By Caribbean News Now contributor
WASHINGTON, USA — Puerto Rico is facing a major debt crisis, and the US territory announced on Sunday that it would be unable to make $422 million in debt repayments that were due by the close of business on Monday. Meanwhile, New York City is sending a million condoms to Puerto Rico to help the island battle the zika virus.
Puerto Rico and its agencies have accumulated more than $70 billion in debt after years of borrowing to fill budget deficits and pay bills as its economy shrunk and residents left the island for work on the US mainland.
Additionally, underfunded pension obligations to hundreds of thousands of public- and private-sector workers in the territory amount to over $40 billion, according to estimates.
Meanwhile, an apparently dysfunctional and disinterested Congress has so far unsuccessfully grappled with legislation to address the island’s financial crisis since, unlike Detroit, without legislative change Puerto Rico cannot declare bankruptcy.
While House Speaker Paul Ryan called for a Puerto Rico bill by March 31, it has yet to move out of the House Natural Resources Committee.
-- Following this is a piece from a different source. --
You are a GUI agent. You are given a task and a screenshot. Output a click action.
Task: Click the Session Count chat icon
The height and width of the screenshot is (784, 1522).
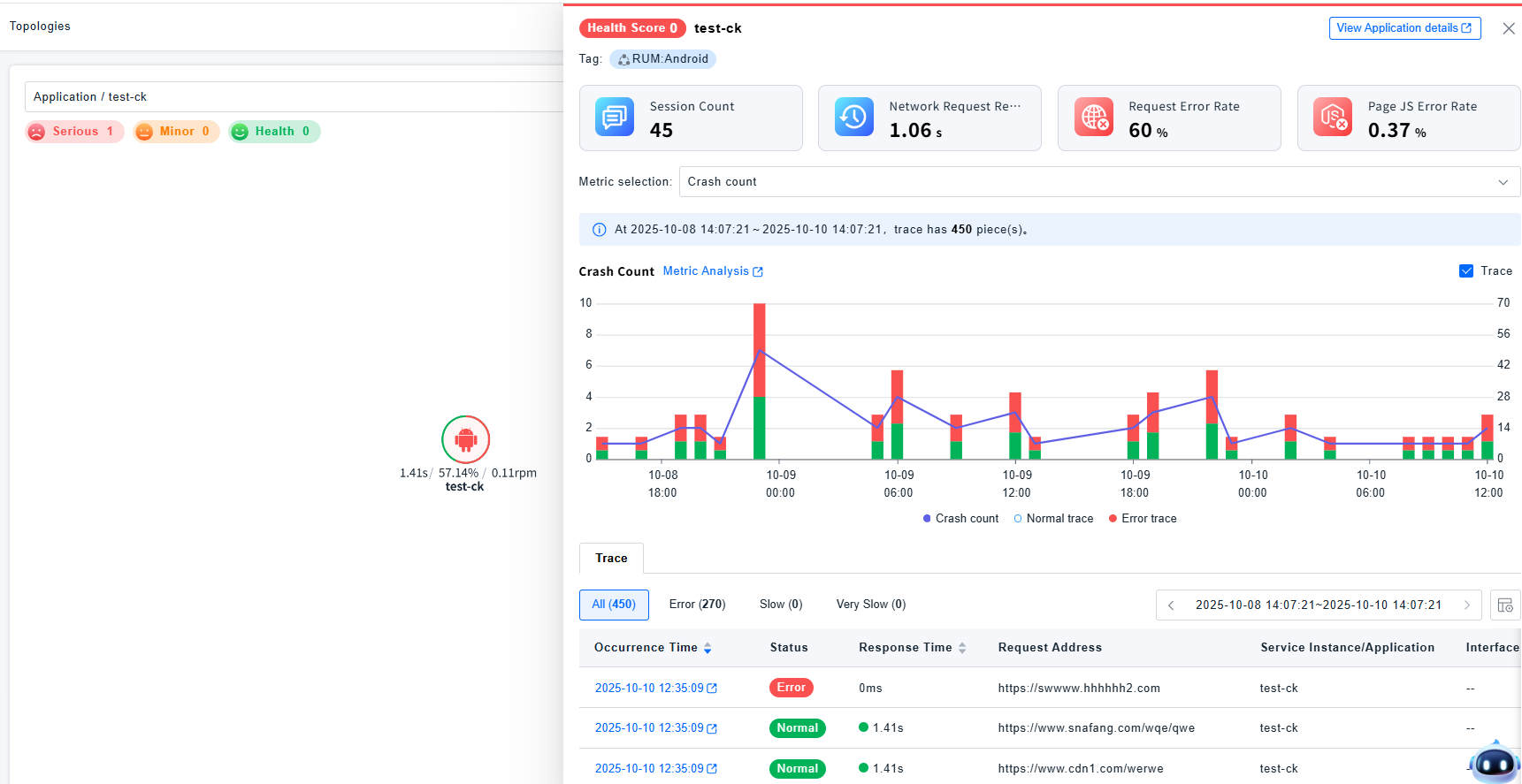pyautogui.click(x=615, y=117)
House Majority Leader Kevin McCarthy said last week that he is “hopeful” the bill will pass the lower chamber by July 1.
The proposed legislation would create a tough new seven-member financial control board for the territory and would oversee court-supervised restructuring of the island’s debt.
However, this has met some local resistance based on the perceived implication that Puerto Ricans are unfit to manage their own economy, or their own government.
Writing in the National Review on Monday, Congressman Darrell Issa, who some 18 months ago famously accused Guyana in South America of being the source of Ebola (he was apparently confused with Guinea in West Africa), argued for the creation of a Puerto Rico oversight board.
Issa noted on Monday how Congress addressed the financial woes of Washington, DC, in the 1990s. In this case, he said, Congress created an oversight board that supervised the city’s budgeting and spending practices, which stayed in place for six years until DC was able to get back on sound financial footing and had its fourth consecutive balanced budget.
“We could make this same practice work in Puerto Rico – a strong independent control board would provide oversight of the island’s finances and help them regain control of their bloated budget,” he said.
“Puerto Rico’s problems are symptomatic of irresponsible budgeting and careless overspending, and the only remedy is long-term financial reforms,” Issa added.
Also on Monday, the senior creditors of the Puerto Rico Sales Tax Financing Corporation (COFINA) issued a statement regarding Puerto Rico Governor Alejandro Garcia Padilla’s executive order to suspend debt payments owed by the Government Development Bank (GDB).
“Without the legal framework and restructuring tools required to address this debt crisis, Puerto Rico’s leaders will continue making decisions out of desperation. Governor Padilla’s executive order to default on nearly $370 million in bond payments should underscore for Congress that the cost of political inaction is rising and reinvigorate members’ efforts to pass the Puerto Rico Oversight, Management, and Economic Stability Act (PROMESA),” said former Senator Judd Gregg, an advisor to the COFINA Senior Bondholders Ad Hoc Group.
Meanwhile, Puerto Rico, which has recorded one death from the zika virus, has so far been hit with 570 locally transmitted cases, more than anywhere else in the United States, and the outbreak is expected to get worse.
Zika is linked to a severe birth defect called microcephaly, where babies are born with unusually small heads.
Last month, Dr Anne Schuchat, the Centers for Disease Control and Prevention (CDC) principal deputy director, warned that “there could be hundreds of thousands of cases of zika virus in Puerto Rico, and perhaps hundreds of affected babies”.
The virus is largely spread by mosquitoes but can also be transmitted through sex.
For this reason, one million official “NYC Condoms” will be donated to the Puerto Rico Department of Health, officials said on Monday.
“As the zika virus epidemic spreads and we continue to learn more about the risk of sexual transmission and birth defects, we wanted to use our resources to help our longstanding partners in Puerto Rico,” New York City Health Commissioner Mary Bassett wrote to her Puerto Rican counterpart, Ana Ríus Armendáriz.